The spotlight came with eye opening opportunities. She learnt that there was a lot she needed to do to get herself to where she wanted to be. It is a process that involved rolling up sleeves and getting involved. It was a process that would require time. Like a seed, the results would look dead before they germinated. She realised no one had whispered to her that this would be the way. Instead the system had lied. It had lied that as a lawyer, upon her enrolment into practice, the winds would leisurely blow her up the career ladder as painted by the TV legal dramas that she had watched along the way. From school everything looked straight, the path was clear. Years into the game, there were more lessons than the anticipated results. This information troubled her keeping it to herself. She thought she would go back to the schools to the younger professionals to un-lie the lie that the system tells. To tell them that each person has a role to play in their personal growth beyond attaining good grades. That their communities needed them. That servant leadership is not propelled by money. That growth only occurs when you are intentional about it.
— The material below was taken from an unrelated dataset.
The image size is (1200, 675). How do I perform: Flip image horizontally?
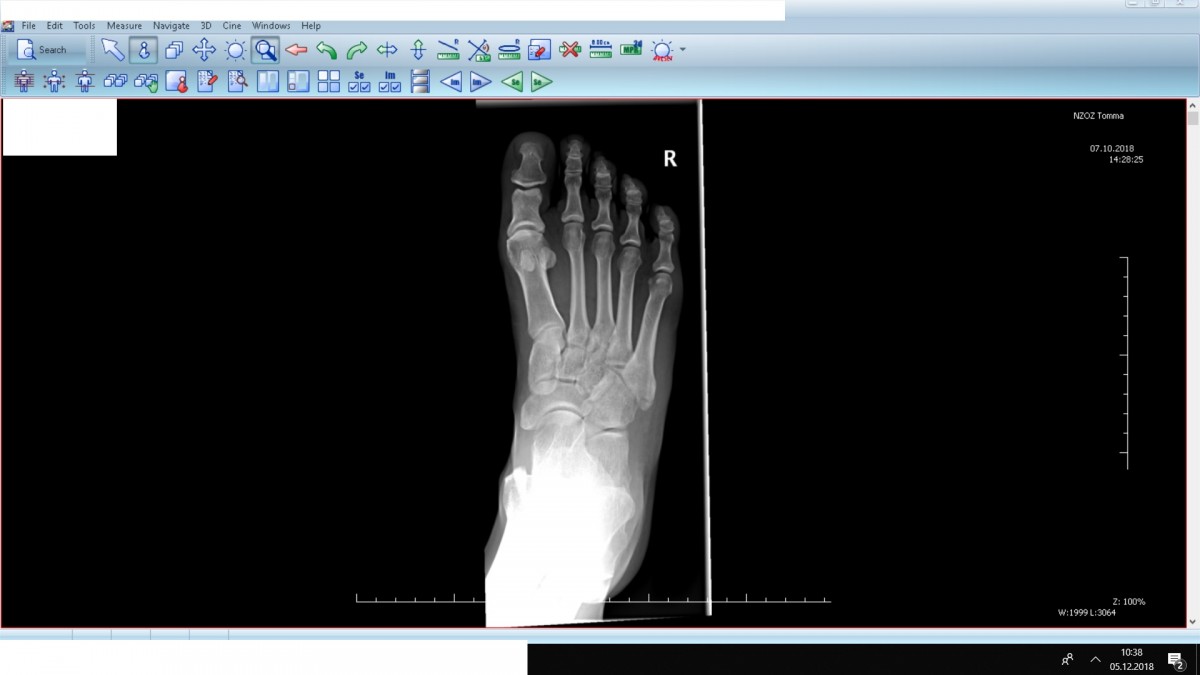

That is how conversations began. First it was a one on one basis. Then the numbers grew and she could not do it herself alone. Thanks to her model of servant leadership, before long, her mentees took on the mantle to organise, set up and maintain platforms through which many other young people have been reached.
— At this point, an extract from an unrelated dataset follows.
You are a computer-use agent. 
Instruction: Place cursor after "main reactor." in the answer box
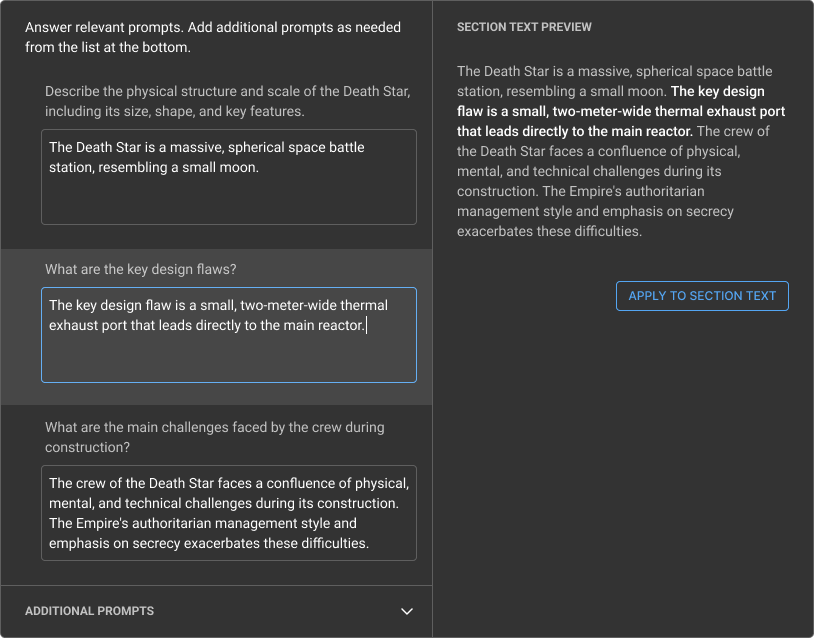pos(366,326)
Beyond one on one coffee conversations, Coffee with Alice has grown to reach students in schools and at universities and young professionals. Beyond the mentorship, the programme has birthed out to deliberately impact communities through championing the cause of literacy. Through I Read, I Innovate, the teams are working with children in their communities through mobile reading clinics. They carry their story books and read with the children in the communities with an intent to interest them in loving to read. Through reading, they get exposed to new ideas. That way, they are challenged to think out of the box. That way, their little inquisitive minds become innovative.

Alice is convinced that through mentorship, leadership and giving back to communities lives can be transformed. This way collaborations are built. And this way lives are touched and bettered. The platform is open to all professional across the divide both male and female. Soon, an app will be available with an aim of helping mentees get in touch with mentors.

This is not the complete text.